Comprendí, mientras me explicaban, que bajo esa perspectiva cualquier crítica o el mero hecho de pedirle a una candidatura rendir cuentas de lo que sucedió en un gobierno del que esa candidatura formó parte será visto como un gesto agresivo y no como el escepticismo alimentado por los datos de la realidad. Entendí entonces que, bajo esa lógica, la mejor respuesta o explicación es no dar ninguna en absoluto y procurar que los intentos realizados para enfrentar los acontecimientos de las viejas parrandas queden sepultados bajo el entusiasmo de los incondicionales, muchos de los cuales participaron ya del poder desde un puesto de gobierno al que seguramente buscarán retornar si la candidatura prospera, aunque lo harán bajo el talante del recién llegado y no del veterano consciente de sus limitaciones. La construcción de una candidatura entonces queda condicionada a decir lo menos, sugerir lo más y hacerse responsable de nada; sin duda, una receta curiosa dadas las condiciones actuales de irritación social provocada, en gran medida, por el espec-táculo constante de impunidad y el despliegue de una cultura en donde nadie jamás se hace responsable de sus propios desatinos. Todo el que tenga el poder suficiente para evitar hacerse cargo de sus declaraciones, decisiones y conductas, zafará en tanto pertenezca a la trenza adecuada. Aquí los ministros no renuncian por sus malos desempeños, ellos dan pasos al costado y son aplaudidos en el trance como si un mal trabajo fuera una gesta. Enseguida concederán entrevistas con tintes de mártir, anunciando candidaturas con el entusiasmo del santo. Aquí la desconfianza de la población por la clase política es producto del mágico embrujo del populismo y no la consecuencia de prácticas de corrupción o de la colonización de los intereses privados en los despachos partidistas.

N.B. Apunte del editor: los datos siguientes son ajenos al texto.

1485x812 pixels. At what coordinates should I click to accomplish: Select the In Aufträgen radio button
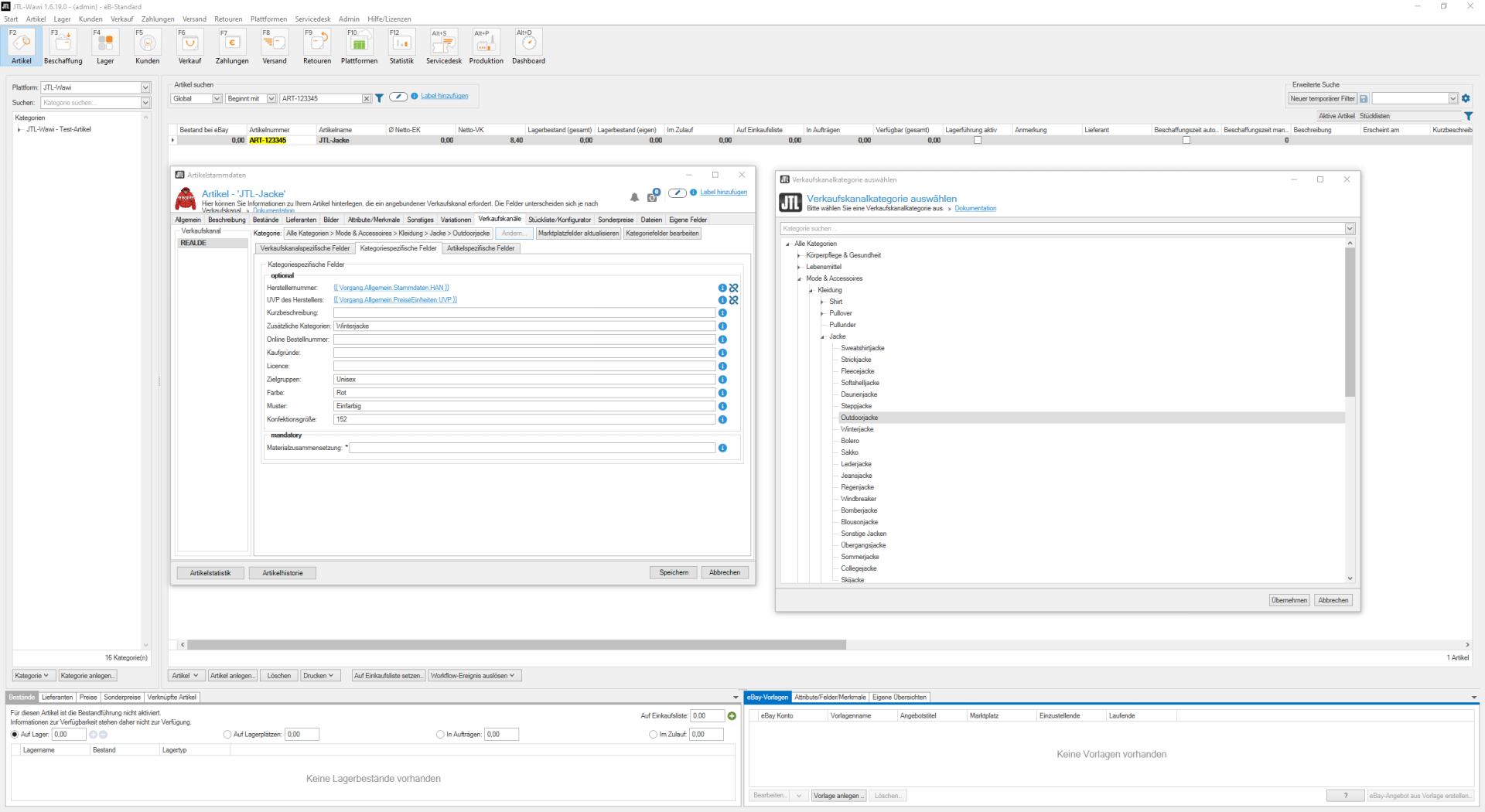tap(440, 735)
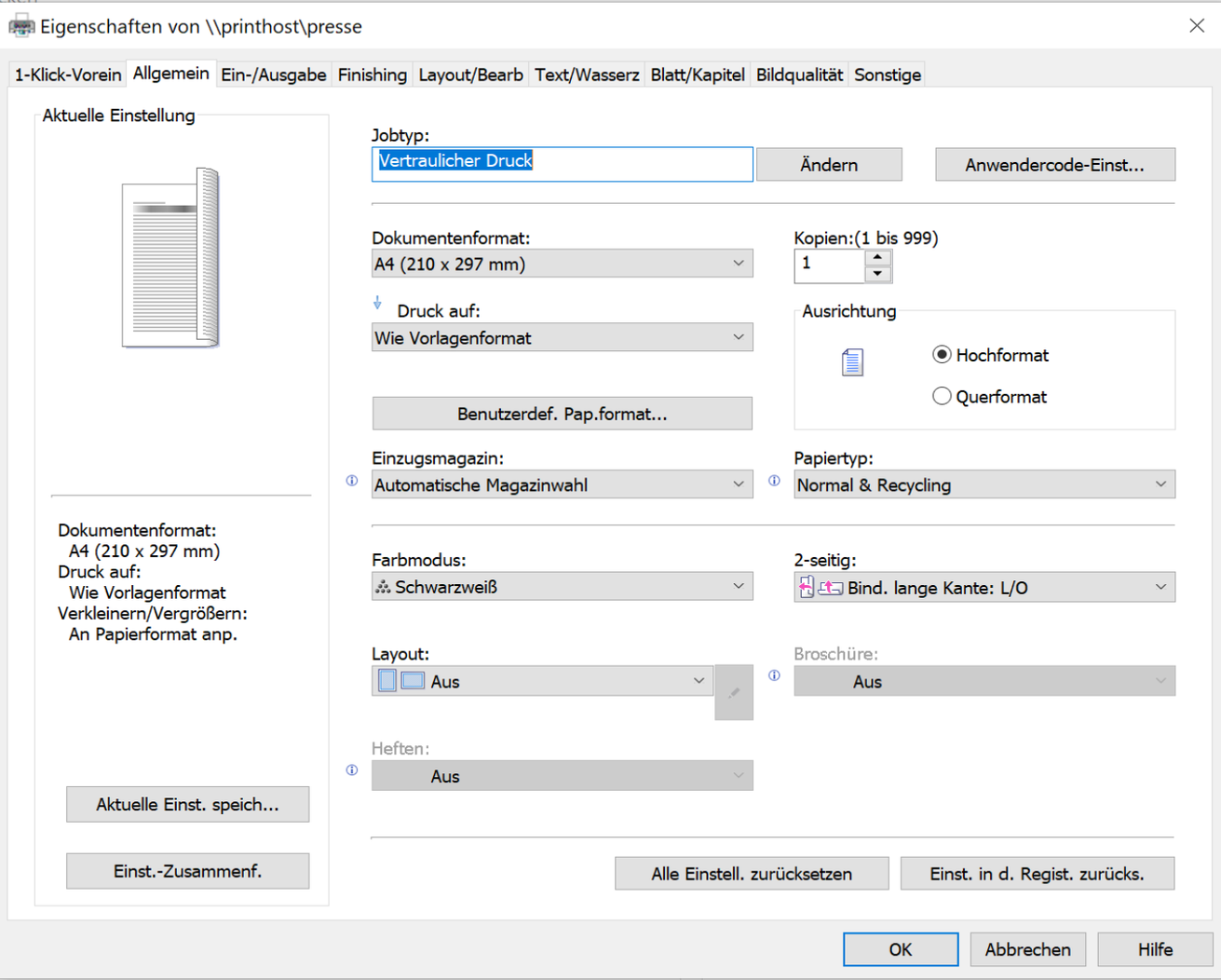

Las candidaturas, por lo tanto, no deben enfrentar ese hastío de instalar la cultura de la rendición de cuentas con el ejemplo. Basta con hacer lo de siempre, eso que funcionaba tan bien hasta que la cuerda se estiró tanto, que se acabó rompiendo. Pero para qué recordar los desagradables acontecimientos de octubre de 2019.

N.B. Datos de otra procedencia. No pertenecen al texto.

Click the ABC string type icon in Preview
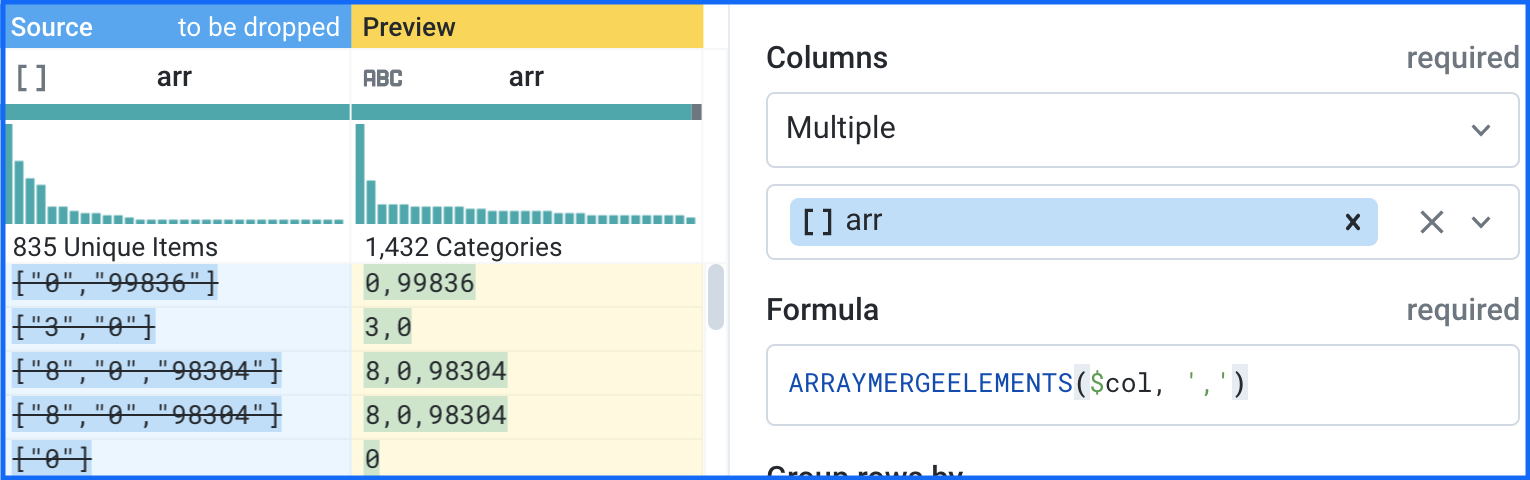Screen dimensions: 1530x480 pyautogui.click(x=383, y=78)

La memoria contra el olvido fue uno de los ejes de los primeros años de la transición a la democracia: hubo que dejar sentado que los horrores vividos sí sucedieron para que nadie pudiera negarlos. Era un mínimo consuelo frente a la escurridiza justicia. Eso fue el Informe Rettig, cuya presentación cumplió 30 años. Recordé esa época cuando vi la imagen de una profesora protestando solitaria sobre la vereda en Plaza Baquedano: la mujer había escuchado a un ministro tratar a los profesores de flojos y su manera de responderle fue escribiendo una pancarta que mostró en la calle para que la leyera quien quisiera hacerlo: “¿Floja yo?”, decía. El Estado le contestó con un disparo directo a su cara. El balín le fracturó los huesos que protegen el ojo izquierdo, provocándole un daño que podría dejarla sin visión. Otro incidente más se sumaba a una lista que no ha dejado de crecer, pero cuyo registro no tiene un lugar en la construcción de las candidaturas ideales, en cuyas recetas no hay espacio para la autocrítica ni lugar para la memoria.

Me han dicho que en la política hay que ser realista, como si enumerar los hechos en voz alta perteneciera a una dimensión inconducente, porque significa darle ventaja a un adversario que jamás haría lo mismo. Una vez más el corto plazo, la lógica del operador de poca monta noventero. Lo que yo deduzco entonces es que más que una plataforma de ideas, una candidatura es la puesta en escena de una obra costumbrista liviana y digestiva, una representación en donde los inconvenientes de las crisis no existen. El problema con esa idea de candidatura es que se le ofrece a un público que ya se hartó de que lo obliguen a asistir a una obra de teatro montada para ocultar lo que sucede tras bambalinas, el lugar en donde se toman las decisiones de las que luego nadie se hace cargo.